Patrick Gallagher is one of the first patients treated with the /*Novalis Tx*/ at /*Duke*/. While battling two brain tumors, he considers himself lucky to have the technology available so close to his home.

"I was amazed that I was able to get the cutting edge technology at this time of having the tumor," Gallagher said. "If you have to have [a tumor] now is the time to have one."

Duke is the first medical center in the world to utilize the non-invasive technology for /*radiosurgery*/ to target /*tumors*/ and other lesions.

"It's almost like magic in how well it works," said Dr. John Kirkpatrick, a radiation oncologist at Duke. "It can deliver a higher dose to tumors which means we can get better control over a tumor and at the same time avoid the normal structures in the body."

The Novalis Tx works by delivering a powerful beam of radiation directly to the spot being treated. In Patrick Gallagher's case, two tumors on the brain are being treated. The beam is so precise; it can deliver the radiation with less than a millimeter of error.
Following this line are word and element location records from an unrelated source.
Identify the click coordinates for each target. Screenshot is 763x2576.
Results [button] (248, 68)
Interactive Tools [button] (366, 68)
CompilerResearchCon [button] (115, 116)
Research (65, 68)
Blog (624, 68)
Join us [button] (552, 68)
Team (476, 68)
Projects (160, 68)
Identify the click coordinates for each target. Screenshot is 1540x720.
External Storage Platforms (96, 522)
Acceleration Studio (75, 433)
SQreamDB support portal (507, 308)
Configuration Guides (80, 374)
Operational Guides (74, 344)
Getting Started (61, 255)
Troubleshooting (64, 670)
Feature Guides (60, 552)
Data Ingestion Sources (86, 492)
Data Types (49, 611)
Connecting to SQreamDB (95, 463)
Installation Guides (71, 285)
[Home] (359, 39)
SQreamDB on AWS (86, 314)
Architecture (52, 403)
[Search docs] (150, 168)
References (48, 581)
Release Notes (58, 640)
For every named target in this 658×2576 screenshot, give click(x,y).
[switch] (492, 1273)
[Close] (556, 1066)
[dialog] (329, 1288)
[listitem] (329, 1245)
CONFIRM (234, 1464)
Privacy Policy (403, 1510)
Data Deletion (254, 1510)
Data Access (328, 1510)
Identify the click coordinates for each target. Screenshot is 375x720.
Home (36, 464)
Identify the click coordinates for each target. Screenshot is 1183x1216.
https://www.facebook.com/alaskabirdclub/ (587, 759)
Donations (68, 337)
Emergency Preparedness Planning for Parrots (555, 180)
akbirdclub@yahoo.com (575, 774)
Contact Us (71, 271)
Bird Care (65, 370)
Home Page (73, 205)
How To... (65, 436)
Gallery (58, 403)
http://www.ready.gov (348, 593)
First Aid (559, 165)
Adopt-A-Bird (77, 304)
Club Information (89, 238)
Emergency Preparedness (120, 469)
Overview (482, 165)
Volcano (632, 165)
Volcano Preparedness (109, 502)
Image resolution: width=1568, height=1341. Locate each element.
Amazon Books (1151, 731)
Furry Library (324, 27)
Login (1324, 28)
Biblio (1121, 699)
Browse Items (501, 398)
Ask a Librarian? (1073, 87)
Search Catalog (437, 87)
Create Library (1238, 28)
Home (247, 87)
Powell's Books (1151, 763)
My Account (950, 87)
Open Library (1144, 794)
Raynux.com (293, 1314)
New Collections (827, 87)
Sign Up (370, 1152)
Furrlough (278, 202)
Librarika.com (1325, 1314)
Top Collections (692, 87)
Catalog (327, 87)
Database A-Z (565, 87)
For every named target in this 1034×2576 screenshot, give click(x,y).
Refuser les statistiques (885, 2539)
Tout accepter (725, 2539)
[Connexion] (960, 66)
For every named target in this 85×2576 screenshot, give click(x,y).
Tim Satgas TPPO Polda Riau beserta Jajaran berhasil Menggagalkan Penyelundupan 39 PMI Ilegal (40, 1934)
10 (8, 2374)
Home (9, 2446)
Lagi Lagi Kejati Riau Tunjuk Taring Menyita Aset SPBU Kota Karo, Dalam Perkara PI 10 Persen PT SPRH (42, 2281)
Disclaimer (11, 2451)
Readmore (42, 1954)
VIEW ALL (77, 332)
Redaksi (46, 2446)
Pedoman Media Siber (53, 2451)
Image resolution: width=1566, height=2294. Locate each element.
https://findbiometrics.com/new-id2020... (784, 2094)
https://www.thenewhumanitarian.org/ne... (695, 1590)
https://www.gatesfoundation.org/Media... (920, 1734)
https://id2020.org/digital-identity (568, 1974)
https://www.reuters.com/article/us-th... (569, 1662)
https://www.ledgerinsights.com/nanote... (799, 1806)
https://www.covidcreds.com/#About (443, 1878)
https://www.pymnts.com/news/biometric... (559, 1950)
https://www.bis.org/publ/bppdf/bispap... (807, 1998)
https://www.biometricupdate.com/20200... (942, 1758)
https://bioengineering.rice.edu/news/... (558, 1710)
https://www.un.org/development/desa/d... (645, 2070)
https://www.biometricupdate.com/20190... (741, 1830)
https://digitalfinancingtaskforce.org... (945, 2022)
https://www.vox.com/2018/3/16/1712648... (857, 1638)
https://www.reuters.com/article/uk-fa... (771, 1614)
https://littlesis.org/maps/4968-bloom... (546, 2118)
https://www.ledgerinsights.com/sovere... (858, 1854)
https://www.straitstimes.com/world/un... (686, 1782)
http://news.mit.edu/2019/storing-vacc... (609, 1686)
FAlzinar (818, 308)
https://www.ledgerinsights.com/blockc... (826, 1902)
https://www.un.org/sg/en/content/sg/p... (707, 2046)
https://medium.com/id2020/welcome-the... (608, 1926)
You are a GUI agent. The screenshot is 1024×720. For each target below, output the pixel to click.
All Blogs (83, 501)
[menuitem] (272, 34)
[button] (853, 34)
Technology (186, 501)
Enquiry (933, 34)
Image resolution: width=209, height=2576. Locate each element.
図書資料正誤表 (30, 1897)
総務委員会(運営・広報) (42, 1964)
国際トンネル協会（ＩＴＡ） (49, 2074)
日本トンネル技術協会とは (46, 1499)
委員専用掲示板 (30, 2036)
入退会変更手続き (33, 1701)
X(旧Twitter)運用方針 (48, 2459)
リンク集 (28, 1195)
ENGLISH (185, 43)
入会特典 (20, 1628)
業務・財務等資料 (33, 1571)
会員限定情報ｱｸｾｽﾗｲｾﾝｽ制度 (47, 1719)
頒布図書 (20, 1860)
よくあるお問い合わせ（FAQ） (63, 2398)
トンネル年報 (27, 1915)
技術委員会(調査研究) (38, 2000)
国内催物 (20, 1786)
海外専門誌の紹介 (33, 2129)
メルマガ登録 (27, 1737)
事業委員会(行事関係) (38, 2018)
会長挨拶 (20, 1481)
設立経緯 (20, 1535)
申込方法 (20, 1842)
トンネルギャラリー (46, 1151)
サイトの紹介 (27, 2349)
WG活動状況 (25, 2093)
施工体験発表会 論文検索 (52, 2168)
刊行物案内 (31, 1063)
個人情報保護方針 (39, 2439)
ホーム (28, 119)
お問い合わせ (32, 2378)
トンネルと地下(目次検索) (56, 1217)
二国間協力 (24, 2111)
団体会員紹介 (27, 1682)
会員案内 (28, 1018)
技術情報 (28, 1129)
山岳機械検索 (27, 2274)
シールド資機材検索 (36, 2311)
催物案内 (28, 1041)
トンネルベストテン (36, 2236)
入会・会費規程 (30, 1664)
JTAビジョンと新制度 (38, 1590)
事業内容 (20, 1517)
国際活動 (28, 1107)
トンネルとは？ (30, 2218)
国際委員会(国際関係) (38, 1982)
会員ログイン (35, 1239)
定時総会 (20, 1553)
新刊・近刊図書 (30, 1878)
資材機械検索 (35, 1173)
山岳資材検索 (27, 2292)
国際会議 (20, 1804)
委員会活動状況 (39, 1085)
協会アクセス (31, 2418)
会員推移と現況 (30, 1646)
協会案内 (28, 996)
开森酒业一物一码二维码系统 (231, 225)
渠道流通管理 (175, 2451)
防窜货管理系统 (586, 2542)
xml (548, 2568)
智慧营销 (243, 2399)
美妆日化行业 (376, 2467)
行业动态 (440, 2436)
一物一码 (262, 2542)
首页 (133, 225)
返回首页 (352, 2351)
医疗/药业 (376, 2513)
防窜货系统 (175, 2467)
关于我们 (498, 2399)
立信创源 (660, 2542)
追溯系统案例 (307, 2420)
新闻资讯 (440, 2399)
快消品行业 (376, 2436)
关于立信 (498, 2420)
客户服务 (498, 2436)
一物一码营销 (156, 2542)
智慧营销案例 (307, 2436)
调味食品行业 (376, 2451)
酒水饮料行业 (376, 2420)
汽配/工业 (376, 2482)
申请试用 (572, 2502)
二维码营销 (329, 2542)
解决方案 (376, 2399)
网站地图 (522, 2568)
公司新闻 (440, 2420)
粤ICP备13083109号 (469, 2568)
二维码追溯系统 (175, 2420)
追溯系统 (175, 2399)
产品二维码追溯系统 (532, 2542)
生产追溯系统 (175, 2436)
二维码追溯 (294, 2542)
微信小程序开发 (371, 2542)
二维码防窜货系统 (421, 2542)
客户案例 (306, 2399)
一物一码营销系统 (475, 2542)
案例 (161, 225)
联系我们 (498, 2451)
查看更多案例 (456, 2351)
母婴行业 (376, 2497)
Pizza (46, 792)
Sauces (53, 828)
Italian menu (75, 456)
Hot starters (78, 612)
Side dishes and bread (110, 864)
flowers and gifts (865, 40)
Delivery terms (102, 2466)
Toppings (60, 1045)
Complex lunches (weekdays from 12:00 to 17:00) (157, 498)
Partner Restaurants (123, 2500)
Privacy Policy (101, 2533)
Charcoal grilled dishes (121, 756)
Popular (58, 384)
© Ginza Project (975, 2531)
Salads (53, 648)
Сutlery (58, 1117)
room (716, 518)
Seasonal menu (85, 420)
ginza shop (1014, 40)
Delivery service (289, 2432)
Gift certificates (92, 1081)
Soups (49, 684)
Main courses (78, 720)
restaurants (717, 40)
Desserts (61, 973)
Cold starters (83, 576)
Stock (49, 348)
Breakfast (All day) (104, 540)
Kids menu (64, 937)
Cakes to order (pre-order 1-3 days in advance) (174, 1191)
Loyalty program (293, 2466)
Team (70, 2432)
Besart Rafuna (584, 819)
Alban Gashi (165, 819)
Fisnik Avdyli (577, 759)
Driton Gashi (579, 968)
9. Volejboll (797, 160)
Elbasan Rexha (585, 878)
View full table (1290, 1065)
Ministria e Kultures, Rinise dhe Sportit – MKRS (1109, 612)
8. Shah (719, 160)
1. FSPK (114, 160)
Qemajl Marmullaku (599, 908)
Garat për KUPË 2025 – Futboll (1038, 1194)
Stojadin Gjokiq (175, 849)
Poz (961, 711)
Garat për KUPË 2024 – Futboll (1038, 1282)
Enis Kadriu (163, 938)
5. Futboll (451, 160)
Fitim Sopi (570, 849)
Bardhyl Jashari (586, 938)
"We can take extremely complex lesions and precisely shape the beam so we can contour and conform the dose of radiation," said Kirkpatrick. "So, it closely, extremely closely, matches the size and shape of the tumor." Doctors use a CT scanner and take x rays during treatment to make sure they're following the well mapped out and computerized treatment plan. Patients usually only require up to three treatments.

"You don't feel anything," said Gallagher. "You just stay still and it's over before you know it. I was done in less than an hour. We left and went to dinner that night. We were fine. I feel great, I'm feeling better everyday."

Everyday, Patrick Gallagher still feels lucky to have been one of the first in the world to use the latest technology to battle his brain tumors.